%%

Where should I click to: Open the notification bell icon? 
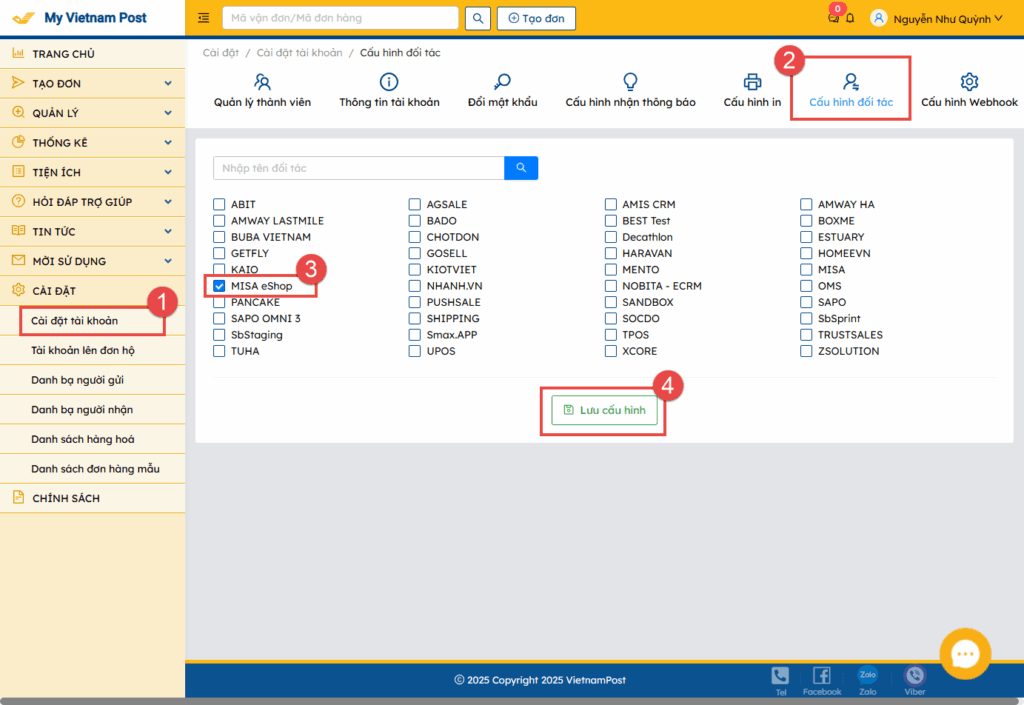coord(850,18)

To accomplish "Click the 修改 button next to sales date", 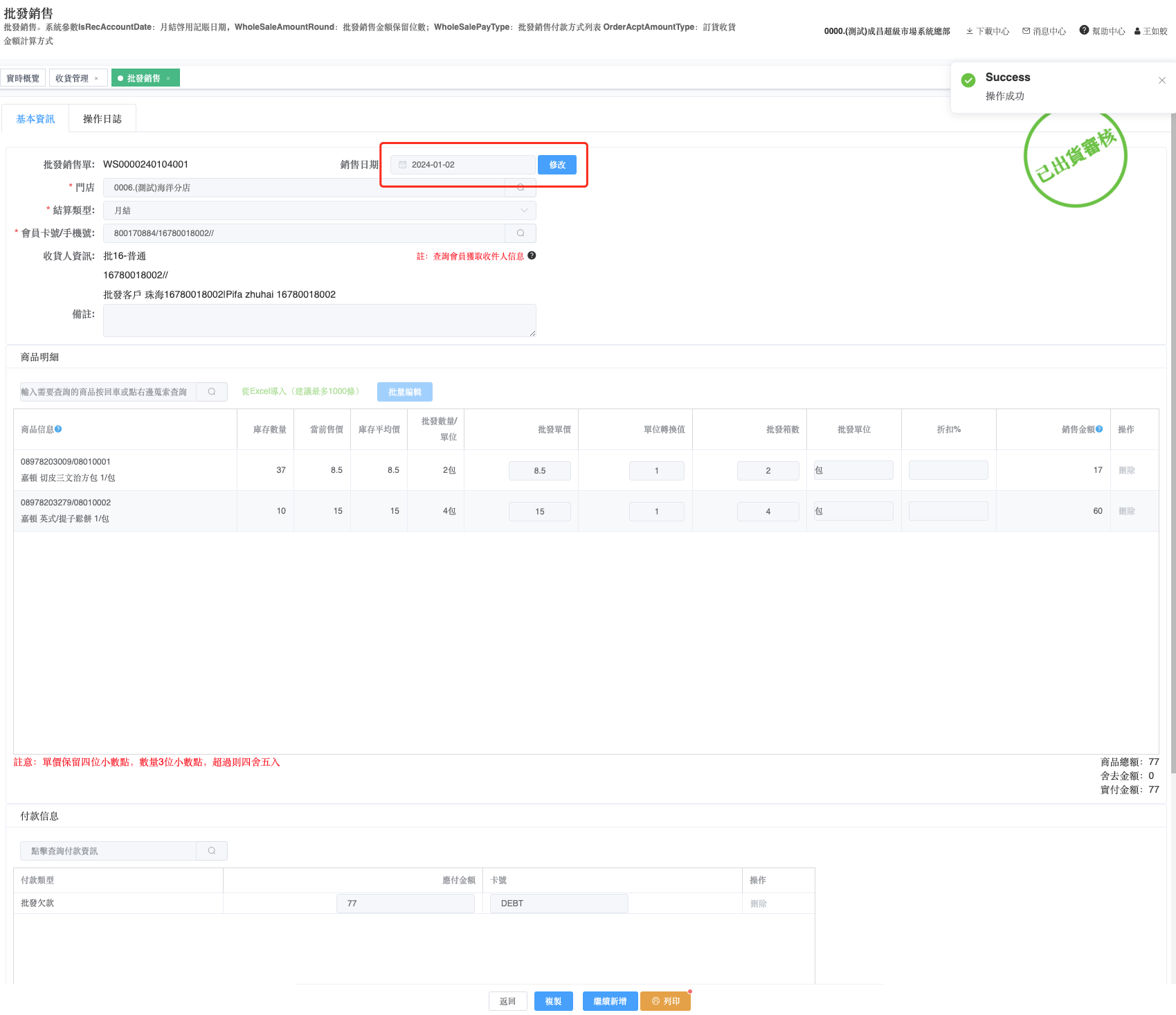I will (557, 165).
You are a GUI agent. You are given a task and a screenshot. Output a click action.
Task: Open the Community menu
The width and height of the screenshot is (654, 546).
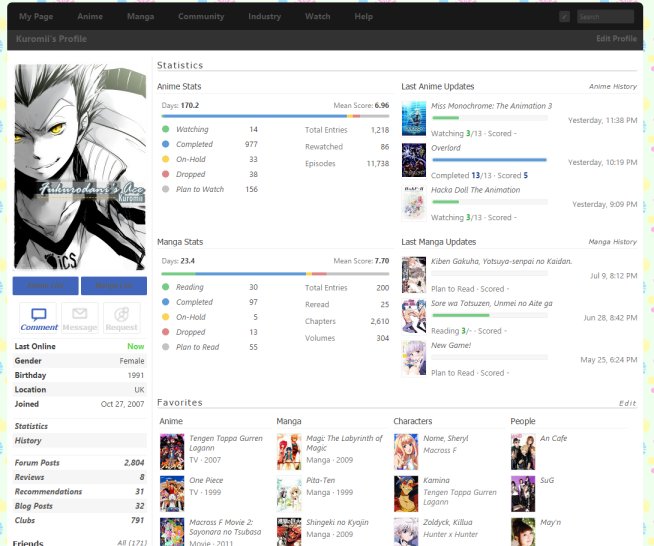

%%

(PROBLEM REQUIREMENTS): Exactly as written, set down the lines from the line holding "You are a GUI" to the last line of the data, both ends included, pictures excluded.

(TASK OUTPUT):
You are a GUI agent. You are given a task and a screenshot. Output a click action.
Task: Open the Community menu
The width and height of the screenshot is (654, 546).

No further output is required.